Eine Überwachungskamera, ein Perlenvorhang, reduzierte Formen im Bauhaus-Stil.
Nichts ist abgehakt. – Public Domain DALL-E-4 („AI surveillance camera behind a beaded curtain, bauhaus style reduced minimalist geometric shape“)

Viele Nachrichtenmedien kommen heute um das Thema KI-Verordnung nicht herum. Denn am 1. August tritt das Gesetz in Kraft. Auch wenn die Regeln erst schrittweise bis August 2027 zur Anwendung kommen – die Medienlogik schreibt vor: Ein Bericht ist Pflicht. Vielleicht noch einmal zusammenfassen, was sich mit diesem auch als „AI Act“ bekannten Regelpaket bald für Verbraucher*innen ändert? Oder Angst vor einem Bürokratie-Monster heraufbeschwören?

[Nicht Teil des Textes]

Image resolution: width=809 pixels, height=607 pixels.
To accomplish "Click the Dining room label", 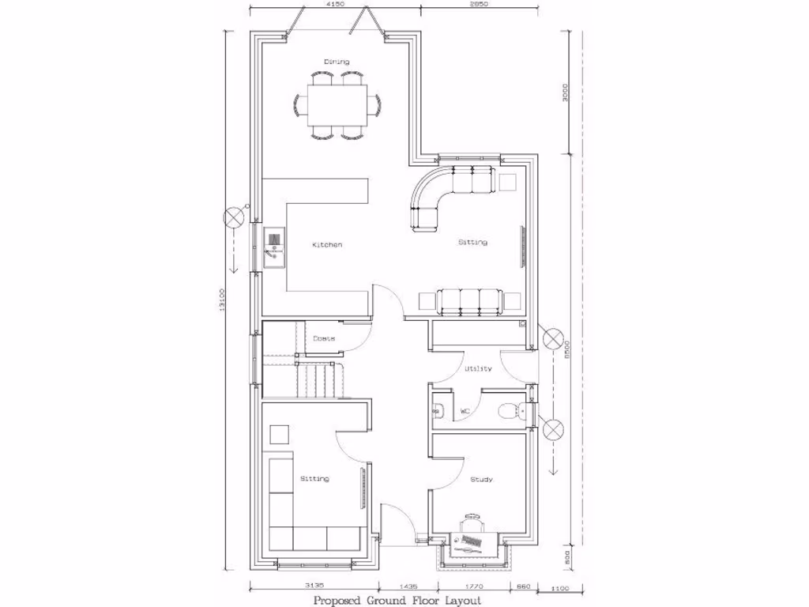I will click(x=337, y=62).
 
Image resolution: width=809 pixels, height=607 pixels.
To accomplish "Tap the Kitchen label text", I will click(x=327, y=245).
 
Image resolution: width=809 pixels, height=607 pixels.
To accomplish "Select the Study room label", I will click(x=481, y=480).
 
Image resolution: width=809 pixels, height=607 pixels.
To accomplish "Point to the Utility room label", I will click(x=478, y=368).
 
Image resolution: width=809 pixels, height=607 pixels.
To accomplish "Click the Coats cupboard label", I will click(x=323, y=338).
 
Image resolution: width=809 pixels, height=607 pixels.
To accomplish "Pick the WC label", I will click(x=465, y=411).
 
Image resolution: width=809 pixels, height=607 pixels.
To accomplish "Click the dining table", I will click(x=337, y=105).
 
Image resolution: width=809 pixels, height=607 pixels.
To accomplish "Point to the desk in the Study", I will click(x=472, y=541).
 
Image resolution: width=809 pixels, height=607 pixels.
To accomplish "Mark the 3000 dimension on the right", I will click(x=564, y=93).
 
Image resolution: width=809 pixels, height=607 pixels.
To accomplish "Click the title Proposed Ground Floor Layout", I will click(x=397, y=600).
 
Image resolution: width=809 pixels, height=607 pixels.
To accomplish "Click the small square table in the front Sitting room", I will click(x=280, y=435).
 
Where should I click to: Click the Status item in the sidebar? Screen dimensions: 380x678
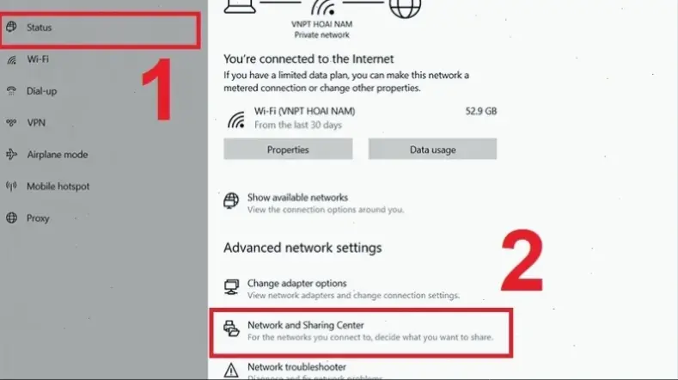pyautogui.click(x=40, y=28)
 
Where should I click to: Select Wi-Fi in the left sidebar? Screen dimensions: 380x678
pyautogui.click(x=37, y=59)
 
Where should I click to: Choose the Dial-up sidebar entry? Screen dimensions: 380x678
pyautogui.click(x=42, y=91)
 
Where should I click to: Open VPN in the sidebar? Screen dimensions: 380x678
pyautogui.click(x=36, y=123)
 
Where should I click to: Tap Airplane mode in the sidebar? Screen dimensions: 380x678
pyautogui.click(x=57, y=155)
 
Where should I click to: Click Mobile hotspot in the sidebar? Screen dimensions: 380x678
pyautogui.click(x=58, y=187)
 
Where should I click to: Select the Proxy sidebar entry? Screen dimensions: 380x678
pyautogui.click(x=38, y=218)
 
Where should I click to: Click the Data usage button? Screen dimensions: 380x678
pyautogui.click(x=432, y=150)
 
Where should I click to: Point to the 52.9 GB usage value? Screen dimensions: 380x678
pyautogui.click(x=479, y=112)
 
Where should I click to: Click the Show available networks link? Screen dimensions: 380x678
pyautogui.click(x=297, y=198)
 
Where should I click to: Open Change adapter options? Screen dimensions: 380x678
pyautogui.click(x=296, y=284)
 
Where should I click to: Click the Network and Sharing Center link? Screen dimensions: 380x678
pyautogui.click(x=306, y=326)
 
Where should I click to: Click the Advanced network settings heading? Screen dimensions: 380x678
pyautogui.click(x=302, y=248)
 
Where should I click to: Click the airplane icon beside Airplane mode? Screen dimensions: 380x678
pyautogui.click(x=12, y=155)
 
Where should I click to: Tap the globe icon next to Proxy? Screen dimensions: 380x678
pyautogui.click(x=12, y=218)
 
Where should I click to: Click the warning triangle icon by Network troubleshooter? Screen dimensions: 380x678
pyautogui.click(x=231, y=370)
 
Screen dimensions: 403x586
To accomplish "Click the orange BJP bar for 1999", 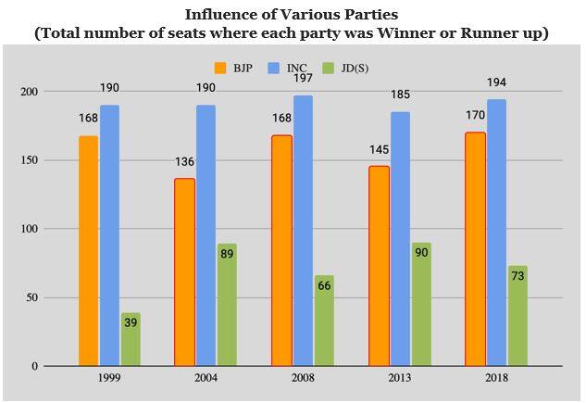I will (88, 251).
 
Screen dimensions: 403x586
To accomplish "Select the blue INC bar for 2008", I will (303, 231).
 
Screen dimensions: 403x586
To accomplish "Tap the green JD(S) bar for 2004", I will (227, 305).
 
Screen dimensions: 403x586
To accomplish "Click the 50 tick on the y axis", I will (31, 297).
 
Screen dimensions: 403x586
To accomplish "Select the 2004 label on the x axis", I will (206, 378).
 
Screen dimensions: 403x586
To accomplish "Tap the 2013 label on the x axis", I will (400, 378).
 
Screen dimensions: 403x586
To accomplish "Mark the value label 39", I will (131, 321).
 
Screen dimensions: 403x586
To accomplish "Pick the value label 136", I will (185, 163).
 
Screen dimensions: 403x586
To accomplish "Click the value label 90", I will (421, 252).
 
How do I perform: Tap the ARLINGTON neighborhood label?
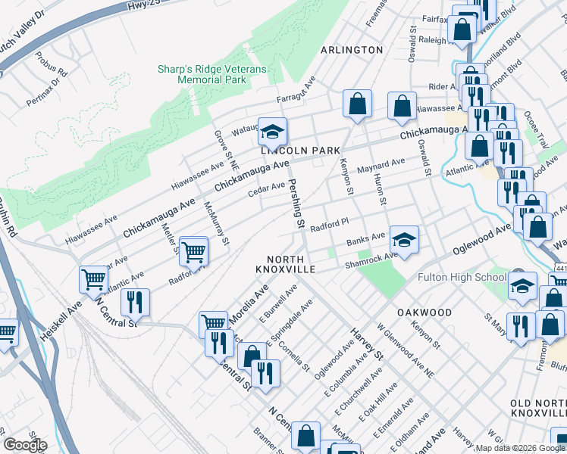click(352, 50)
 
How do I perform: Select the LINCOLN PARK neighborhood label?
click(301, 151)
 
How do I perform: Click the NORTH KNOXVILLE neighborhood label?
click(284, 264)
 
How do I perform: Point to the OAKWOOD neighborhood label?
click(424, 313)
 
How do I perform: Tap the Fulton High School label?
click(462, 277)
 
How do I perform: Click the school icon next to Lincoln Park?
click(272, 133)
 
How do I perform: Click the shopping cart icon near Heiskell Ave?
click(94, 280)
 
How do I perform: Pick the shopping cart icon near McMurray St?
click(194, 252)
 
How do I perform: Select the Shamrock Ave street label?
click(371, 259)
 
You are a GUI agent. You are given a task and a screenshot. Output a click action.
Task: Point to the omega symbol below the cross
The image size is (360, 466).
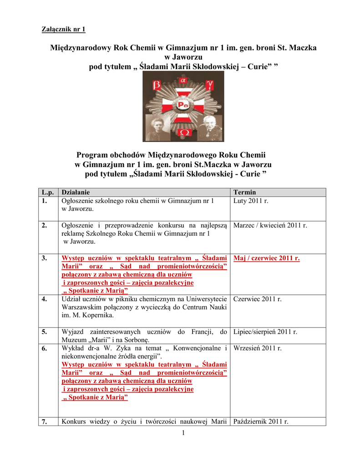184,132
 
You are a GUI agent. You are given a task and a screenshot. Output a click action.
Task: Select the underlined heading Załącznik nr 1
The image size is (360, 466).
64,30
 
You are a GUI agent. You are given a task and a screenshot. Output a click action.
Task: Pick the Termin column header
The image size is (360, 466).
245,192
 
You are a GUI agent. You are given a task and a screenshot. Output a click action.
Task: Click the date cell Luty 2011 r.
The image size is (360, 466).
251,201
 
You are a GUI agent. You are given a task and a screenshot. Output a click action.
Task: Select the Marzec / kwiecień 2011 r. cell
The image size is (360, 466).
270,225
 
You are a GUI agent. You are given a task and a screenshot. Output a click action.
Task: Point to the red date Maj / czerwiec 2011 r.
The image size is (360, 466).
267,258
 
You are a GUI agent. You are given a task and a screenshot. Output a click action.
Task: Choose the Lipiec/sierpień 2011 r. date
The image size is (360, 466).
265,332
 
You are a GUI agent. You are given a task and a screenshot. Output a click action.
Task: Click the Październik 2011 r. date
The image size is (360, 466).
261,421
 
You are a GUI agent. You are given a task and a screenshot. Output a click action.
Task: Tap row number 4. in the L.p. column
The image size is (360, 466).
44,299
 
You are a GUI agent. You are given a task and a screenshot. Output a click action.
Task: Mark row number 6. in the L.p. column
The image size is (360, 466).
44,348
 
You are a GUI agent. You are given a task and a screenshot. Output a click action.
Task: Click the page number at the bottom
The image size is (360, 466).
183,432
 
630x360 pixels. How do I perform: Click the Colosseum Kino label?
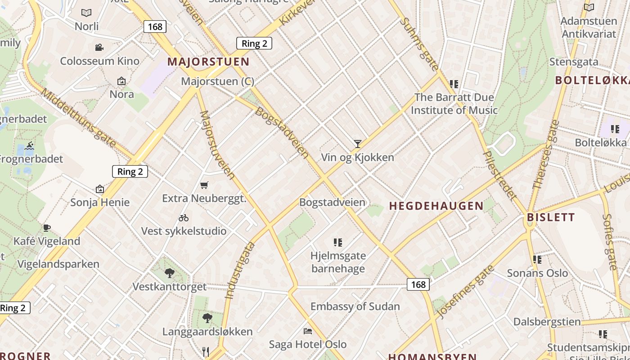pos(99,61)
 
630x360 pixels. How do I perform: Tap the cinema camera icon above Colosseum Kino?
pos(99,47)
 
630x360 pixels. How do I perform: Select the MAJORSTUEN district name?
pos(208,62)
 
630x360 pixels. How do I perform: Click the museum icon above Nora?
pos(122,81)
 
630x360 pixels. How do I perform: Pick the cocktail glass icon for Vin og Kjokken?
pos(358,144)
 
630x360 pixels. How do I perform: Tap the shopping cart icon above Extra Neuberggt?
pos(204,184)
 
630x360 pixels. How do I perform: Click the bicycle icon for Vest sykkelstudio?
pos(184,218)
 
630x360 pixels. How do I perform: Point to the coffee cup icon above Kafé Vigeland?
pos(47,228)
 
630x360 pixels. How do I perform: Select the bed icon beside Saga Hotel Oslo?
pos(308,331)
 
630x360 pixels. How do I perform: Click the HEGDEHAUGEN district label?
pos(436,206)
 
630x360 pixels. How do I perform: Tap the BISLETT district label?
pos(551,217)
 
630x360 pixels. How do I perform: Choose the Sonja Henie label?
pos(100,202)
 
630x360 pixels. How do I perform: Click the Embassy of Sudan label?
pos(355,306)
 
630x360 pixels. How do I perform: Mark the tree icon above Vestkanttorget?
pos(169,273)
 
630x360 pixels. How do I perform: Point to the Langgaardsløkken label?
pos(207,332)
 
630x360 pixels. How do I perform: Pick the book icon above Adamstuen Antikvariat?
pos(589,7)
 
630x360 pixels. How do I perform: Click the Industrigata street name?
pos(240,270)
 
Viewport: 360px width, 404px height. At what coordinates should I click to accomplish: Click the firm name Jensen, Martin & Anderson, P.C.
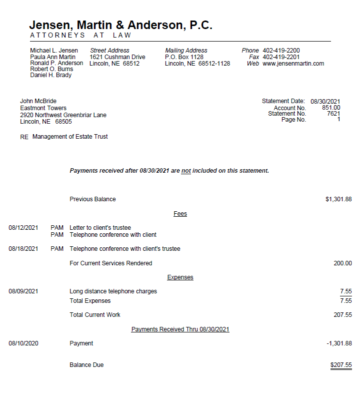coord(120,25)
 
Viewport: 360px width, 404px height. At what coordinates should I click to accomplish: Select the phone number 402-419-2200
coord(281,51)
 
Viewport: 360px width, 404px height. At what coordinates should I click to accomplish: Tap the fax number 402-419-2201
coord(281,57)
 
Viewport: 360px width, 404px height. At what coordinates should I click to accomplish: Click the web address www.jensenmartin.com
coord(293,64)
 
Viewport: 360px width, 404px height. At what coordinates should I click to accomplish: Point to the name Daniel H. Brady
coord(50,75)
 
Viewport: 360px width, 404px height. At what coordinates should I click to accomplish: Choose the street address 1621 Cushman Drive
coord(118,57)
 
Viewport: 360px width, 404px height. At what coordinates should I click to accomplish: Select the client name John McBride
coord(38,101)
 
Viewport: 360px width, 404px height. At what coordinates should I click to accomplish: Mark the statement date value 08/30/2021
coord(325,101)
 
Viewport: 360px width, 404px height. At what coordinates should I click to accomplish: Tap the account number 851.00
coord(331,108)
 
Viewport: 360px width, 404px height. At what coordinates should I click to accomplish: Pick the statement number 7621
coord(334,114)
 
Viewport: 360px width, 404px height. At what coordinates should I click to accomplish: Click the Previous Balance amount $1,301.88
coord(338,199)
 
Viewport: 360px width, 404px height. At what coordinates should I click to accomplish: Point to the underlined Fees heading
coord(180,214)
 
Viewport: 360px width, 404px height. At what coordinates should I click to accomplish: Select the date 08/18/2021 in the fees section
coord(24,249)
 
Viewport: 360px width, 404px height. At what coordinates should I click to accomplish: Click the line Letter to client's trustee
coord(100,228)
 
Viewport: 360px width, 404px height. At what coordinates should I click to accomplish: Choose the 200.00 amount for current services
coord(342,263)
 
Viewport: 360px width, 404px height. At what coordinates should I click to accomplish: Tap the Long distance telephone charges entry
coord(113,291)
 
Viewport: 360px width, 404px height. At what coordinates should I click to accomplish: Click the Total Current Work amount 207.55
coord(342,315)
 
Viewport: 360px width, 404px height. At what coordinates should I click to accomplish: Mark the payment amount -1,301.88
coord(338,343)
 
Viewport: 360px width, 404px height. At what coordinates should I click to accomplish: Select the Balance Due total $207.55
coord(341,365)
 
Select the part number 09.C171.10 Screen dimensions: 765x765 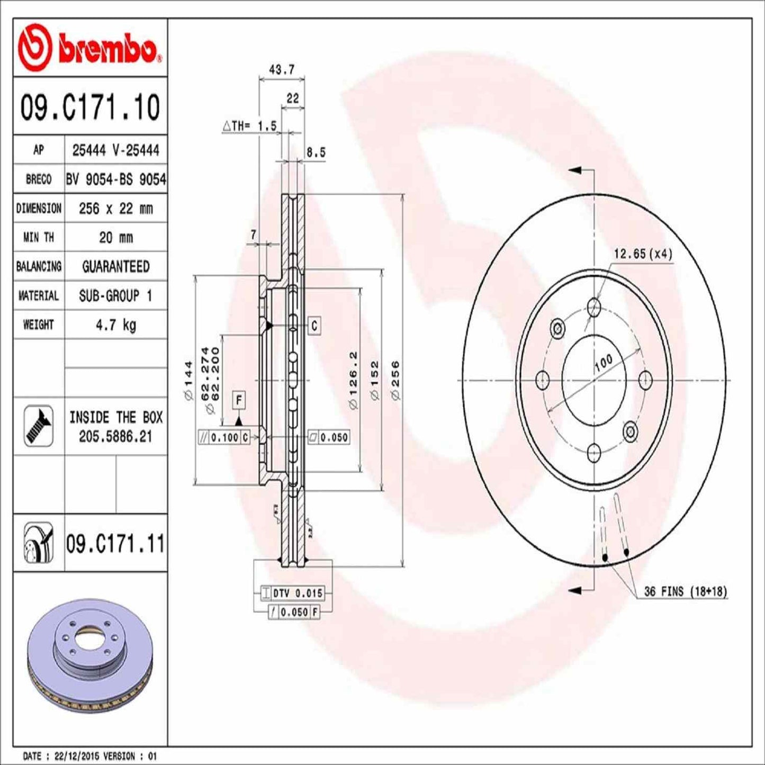tap(90, 107)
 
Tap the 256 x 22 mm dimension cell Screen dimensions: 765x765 tap(116, 209)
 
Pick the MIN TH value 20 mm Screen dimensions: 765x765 tap(116, 237)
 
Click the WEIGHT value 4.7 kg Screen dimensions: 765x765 tap(116, 325)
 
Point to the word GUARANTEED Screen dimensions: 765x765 tap(116, 266)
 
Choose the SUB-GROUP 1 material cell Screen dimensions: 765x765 tap(116, 295)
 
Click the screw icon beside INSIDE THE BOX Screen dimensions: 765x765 tap(39, 426)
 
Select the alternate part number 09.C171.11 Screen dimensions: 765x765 tap(115, 544)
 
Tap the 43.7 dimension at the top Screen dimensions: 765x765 tap(282, 69)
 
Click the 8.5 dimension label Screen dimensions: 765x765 tap(316, 152)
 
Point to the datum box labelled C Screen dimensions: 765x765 tap(314, 326)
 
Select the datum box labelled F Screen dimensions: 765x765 tap(239, 400)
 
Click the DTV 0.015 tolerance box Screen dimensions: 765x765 tap(293, 593)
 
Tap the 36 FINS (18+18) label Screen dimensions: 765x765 tap(686, 591)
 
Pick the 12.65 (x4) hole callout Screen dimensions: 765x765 tap(643, 254)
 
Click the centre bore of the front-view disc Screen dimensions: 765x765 tap(593, 380)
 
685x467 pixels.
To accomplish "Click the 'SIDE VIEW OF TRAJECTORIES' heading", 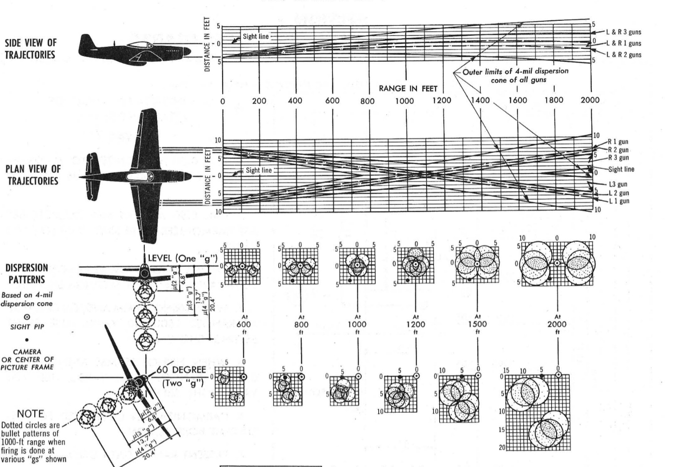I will click(31, 49).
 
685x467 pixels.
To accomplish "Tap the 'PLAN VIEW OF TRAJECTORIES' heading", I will click(32, 175).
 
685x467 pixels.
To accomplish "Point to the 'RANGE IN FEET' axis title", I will click(408, 89).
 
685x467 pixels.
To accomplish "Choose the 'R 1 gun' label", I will click(618, 142).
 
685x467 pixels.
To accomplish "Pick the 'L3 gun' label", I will click(617, 184).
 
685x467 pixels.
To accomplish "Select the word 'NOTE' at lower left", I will click(30, 414).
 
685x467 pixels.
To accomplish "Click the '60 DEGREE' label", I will click(181, 370).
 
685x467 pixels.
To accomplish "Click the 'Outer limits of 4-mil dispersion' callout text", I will click(515, 71).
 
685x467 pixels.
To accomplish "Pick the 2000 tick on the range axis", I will click(590, 100).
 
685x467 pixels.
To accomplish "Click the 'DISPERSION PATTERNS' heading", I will click(27, 273).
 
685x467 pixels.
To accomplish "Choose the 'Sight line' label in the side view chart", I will click(255, 36).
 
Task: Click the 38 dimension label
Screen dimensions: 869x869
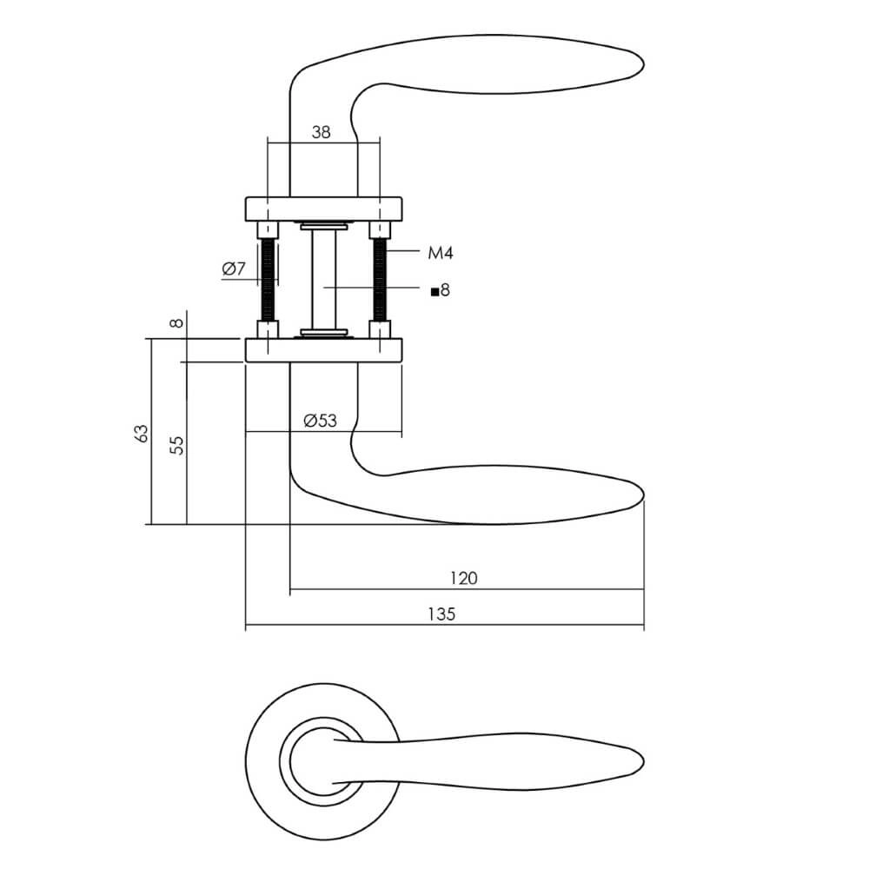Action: point(321,132)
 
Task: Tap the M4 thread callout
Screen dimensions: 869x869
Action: point(441,253)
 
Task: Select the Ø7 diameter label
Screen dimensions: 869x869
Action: point(233,269)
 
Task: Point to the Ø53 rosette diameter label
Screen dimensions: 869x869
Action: point(321,421)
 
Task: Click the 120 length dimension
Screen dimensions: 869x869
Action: point(463,578)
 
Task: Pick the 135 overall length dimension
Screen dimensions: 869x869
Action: point(441,614)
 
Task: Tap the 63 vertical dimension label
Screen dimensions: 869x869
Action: point(142,434)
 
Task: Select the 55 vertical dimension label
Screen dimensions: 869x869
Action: point(176,445)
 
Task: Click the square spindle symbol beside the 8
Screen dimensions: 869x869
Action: point(435,291)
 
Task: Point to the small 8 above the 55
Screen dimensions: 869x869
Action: point(176,322)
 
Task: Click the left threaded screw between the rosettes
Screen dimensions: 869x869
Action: point(269,279)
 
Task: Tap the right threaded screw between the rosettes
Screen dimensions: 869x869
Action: point(380,279)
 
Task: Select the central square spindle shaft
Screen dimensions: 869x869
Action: point(323,279)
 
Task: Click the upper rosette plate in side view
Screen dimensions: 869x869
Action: point(323,209)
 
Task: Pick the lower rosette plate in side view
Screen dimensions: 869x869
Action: point(323,349)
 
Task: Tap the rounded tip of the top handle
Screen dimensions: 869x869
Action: point(642,64)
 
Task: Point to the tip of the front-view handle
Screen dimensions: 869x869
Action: point(642,760)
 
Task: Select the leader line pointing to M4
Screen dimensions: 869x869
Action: point(403,251)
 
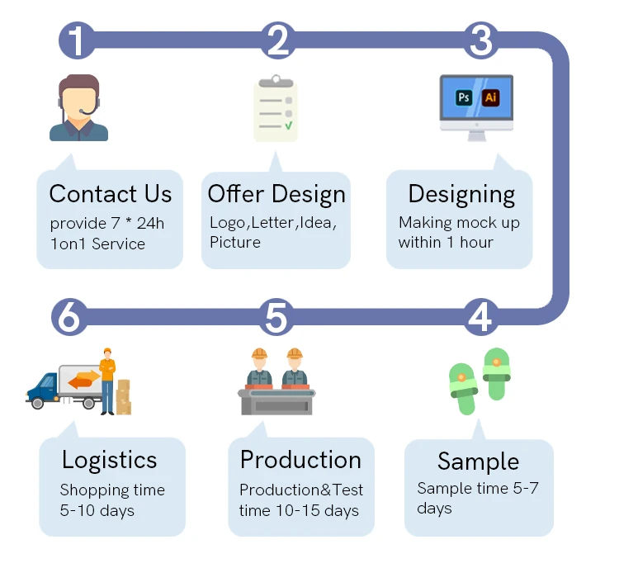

Beiträge wie diese lösen bei mir Genervtheit aus, denn sie übersehen das Wesentliche. Sie schauen nicht dorthin, wo nach wie vor Grundrechte in Gefahr sind. Wohin Politik und Zivilgesellschaft genau jetzt den Blick richten müssen, weil wichtige Entscheidungen anstehen.

Der fertige Text der KI-Verordnung ist ein Anfang, aber kein Ende. Erstmals gibt es europaweit Schranken für den Einsatz problematischer KI-Systeme. Manche sind sogar ganz verboten, um Grundrechte von Menschen zu schützen, etwa KI-Systeme zur Bewertung des Sozialverhaltens. Doch in vielen Bereichen ist die KI-Verordnung durchlässig wie ein Perlenvorhang. Das heißt: Man kann einfach hindurchgehen. Und es ist nun an den Mitgliedstaaten, dagegen etwas zu tun.

Stoff für Talkshows zur besten Sendezeit

Das zeigt das Beispiel biometrische Gesichtserkennung. Unsere Gesichter sind einzigartig. Durch die Position von Merkmalen wie Augen, Nase und Mund können uns Maschinen mit hoher Wahrscheinlichkeit eindeutig von anderen unterscheiden. Und längst sind viele Knotenpunkte im öffentlichen Raum mit Kameras zugepflastert. Die Abschaffung der Anonymität außerhalb der eigenen vier Wände wäre ziemlich einfach umsetzbar.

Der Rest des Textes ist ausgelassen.